Kenneth Kalunian1, Maria Dall'Era2, Richard Furie3, Eric Morand4, Konstantina Psachoulia5, Emmanuelle Maho6, Catharina Lindholm7 and Raj Tummala5, 1University of California, La Jolla, CA, 2University of California San Francisco, San Francisco, CA, 3Zucker School of Medicine at Hofstra/Northwell Health, Great Neck, NY, 4Monash University, Melbourne, Australia, 5BioPharmaceuticals R&D, AstraZeneca, Gaithersburg, MD, 6BioPharmaceuticals R&D, AstraZeneca, Cambridge, United Kingdom, 7BioPharmaceuticals R&D, AstraZeneca, Gothenburg, Sweden
Background/Purpose: In 2 phase 3 trials, TULIP-1 and TULIP-2, anifrolumab, a type I IFN receptor mAb, improved disease activity in patients with SLE.1,2 Here, we compared the efficacy of anifrolumab in patients with recent onset vs established SLE disease (defined by time since diagnosis), using pooled data from the TULIP trials.
Methods: TULIP-1 (NCT02446912) and TULIP-2 (NCT02446899) were randomized, placebo-controlled, 52-week trials of intravenous anifrolumab 300 mg every 4 weeks for 48 weeks in eligible patients who fulfilled the ACR 1997 criteria for SLE and had moderate to severe SLE despite standard therapy.1,2 Baseline characteristics and BILAG–based Composite Lupus Assessment (BICLA)3 response rates at Week 52 for anifrolumab 300 mg vs placebo were compared between patients who at the time of their baseline study visits were within 2 years of their SLE diagnosis (recent onset) and patients who were diagnosed beyond 2 years (established). Efficacy was analyzed with a stratified Cochran–Mantel–Haenszel approach controlling for randomization stratifications factors and study.
Results: Of the 726 patients included from TULIP-1 and TULIP-2 (anifrolumab, n=360; placebo, n=366), 594 had established disease (anifrolumab, n=301; placebo, n=293), and 132 had recent onset disease (anifrolumab, n=59; placebo, n=73) at baseline. In contrast to patients with recent onset disease, patients with established disease had a higher median age (43 vs 37 years), were more likely to be female (94.1% vs 87.1%), and less likely to be black (12.1% vs 16.7%). At baseline, patients with established disease were more likely to be IFN gene signature high (83.5% vs 78.8%), anti-dsDNA antibody-positive (45.6% vs 38.6%), have ≥1 BILAG-2004 A item (49.7% vs 43.9%), have a higher mean global SDI score (0.7 vs 0.1), and be receiving oral glucocorticoids (83.2% vs 76.5%), and immunosuppressants (49.8% vs 40.9%), but not anti-malarials (69.5% vs 78.0%) (Table).
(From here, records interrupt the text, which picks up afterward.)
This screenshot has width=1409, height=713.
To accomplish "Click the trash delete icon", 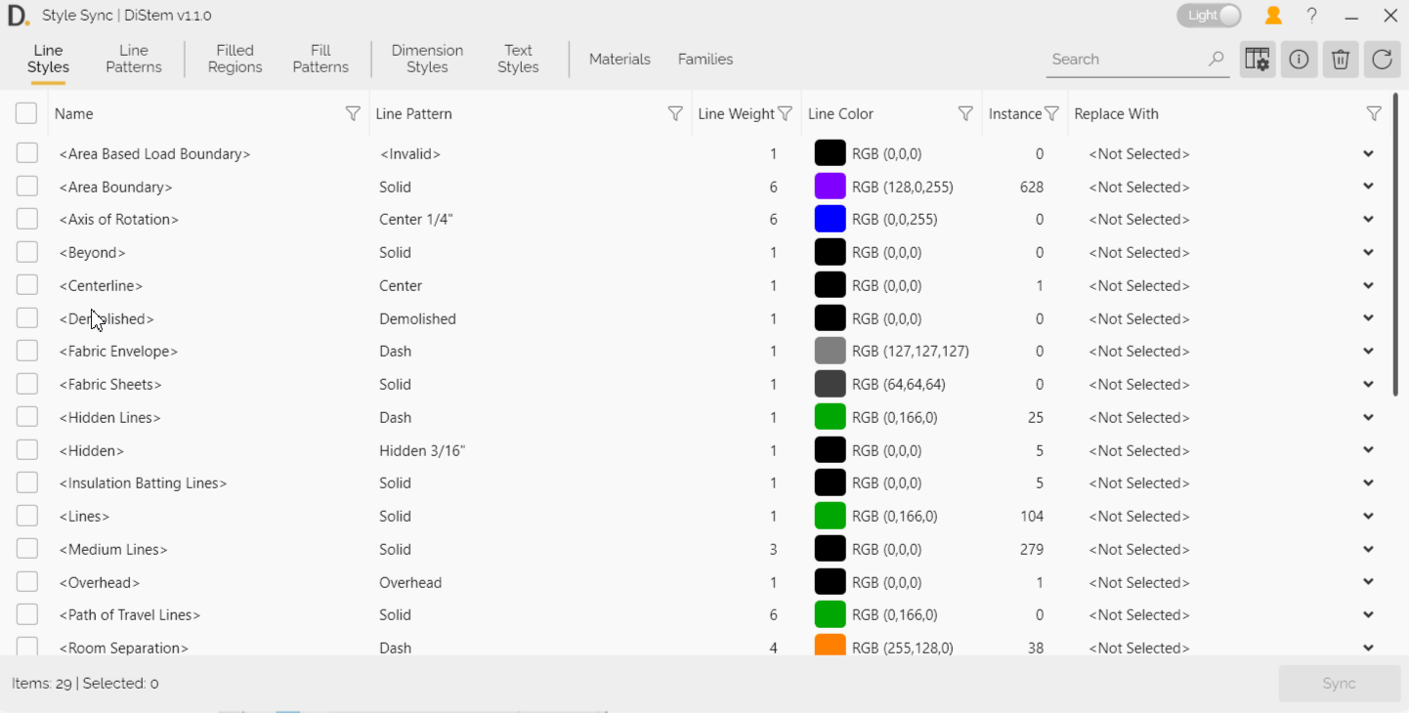I will (1341, 60).
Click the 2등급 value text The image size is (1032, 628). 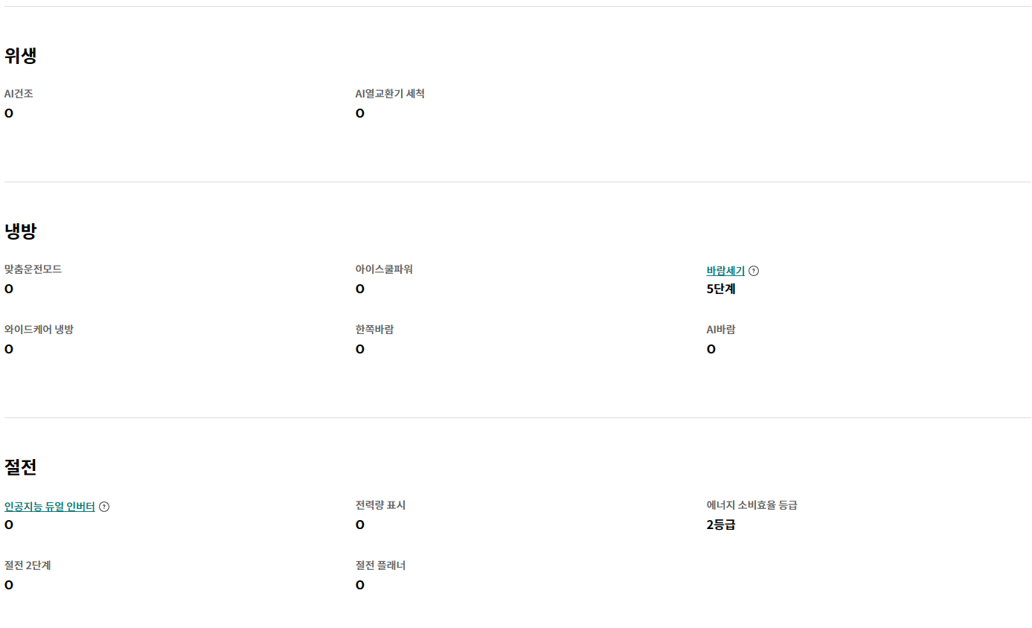721,525
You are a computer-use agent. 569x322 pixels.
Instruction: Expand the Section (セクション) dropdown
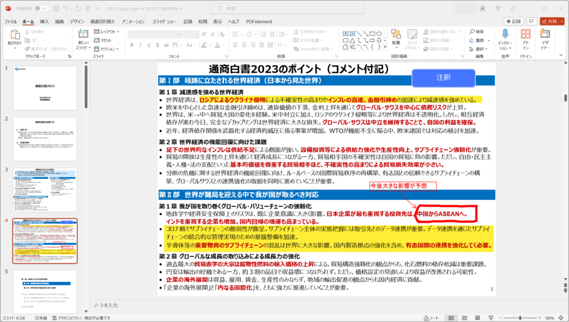coord(107,49)
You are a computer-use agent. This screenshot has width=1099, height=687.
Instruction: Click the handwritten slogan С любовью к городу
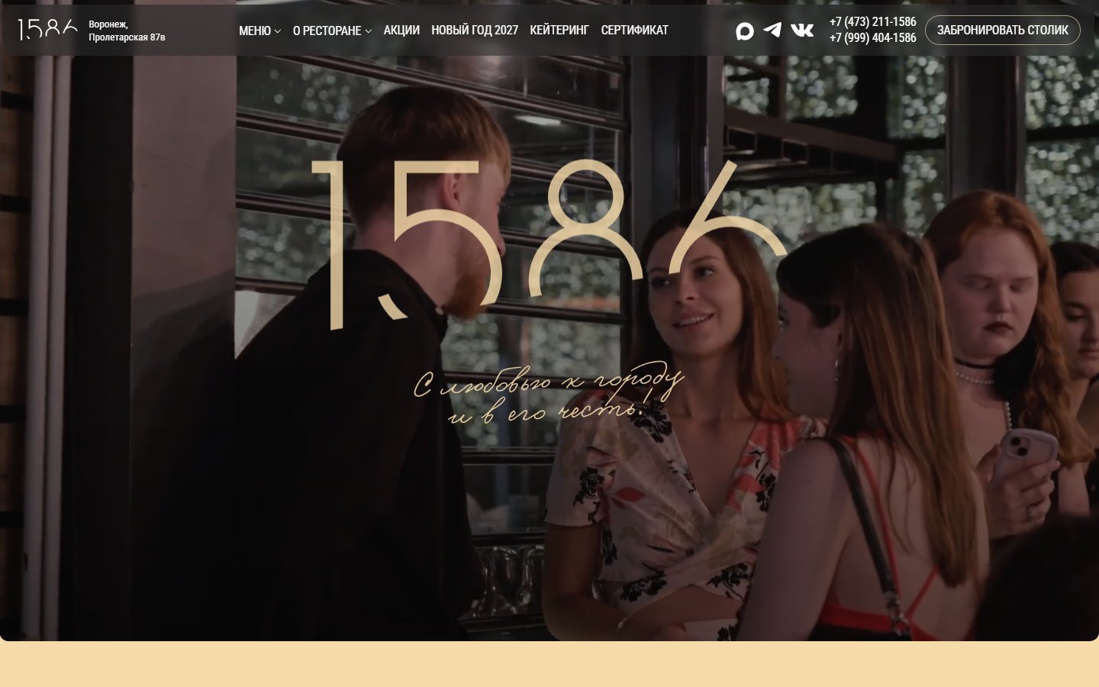548,394
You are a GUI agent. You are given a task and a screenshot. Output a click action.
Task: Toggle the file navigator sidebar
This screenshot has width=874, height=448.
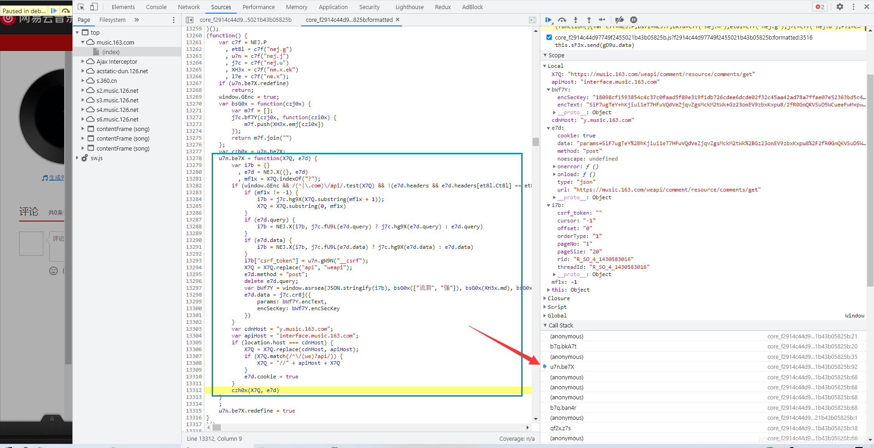[190, 20]
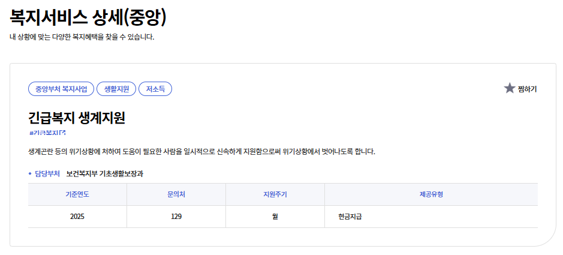
Task: Click the 지원주기 column header
Action: point(275,194)
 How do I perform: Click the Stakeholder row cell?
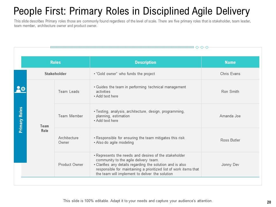[x=55, y=74]
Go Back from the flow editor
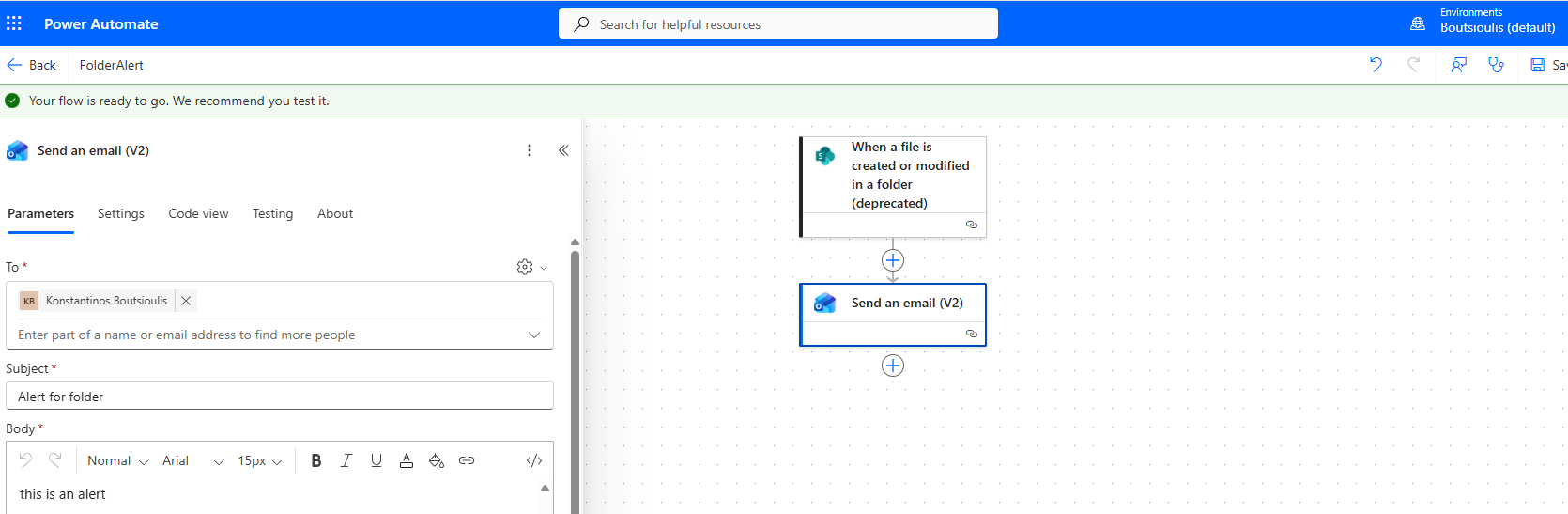 point(32,65)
The numbers of BILAG-2004 A or B items across organ domains at baseline were comparable in patients with established or recent onset disease, excluding the renal domain, where a higher proportion of patients with established disease had more severe scores (A or B items; 8.9% vs 3.0%) (Figure). Treatment benefit of anifrolumab vs placebo, assessed by BICLA response at Week 52, was observed in patients with established (difference [95% CI] 17.1% [9.3–24.8], nominal P<0.001) and recent onset disease (difference [95% confidence intervals (CI)] 14.4% [−2.2–31.1], nominal P=0.090).
Conclusion: Data from the TULIP trials support the efficacy of anifrolumab in patients with SLE who have either established or recent onset disease.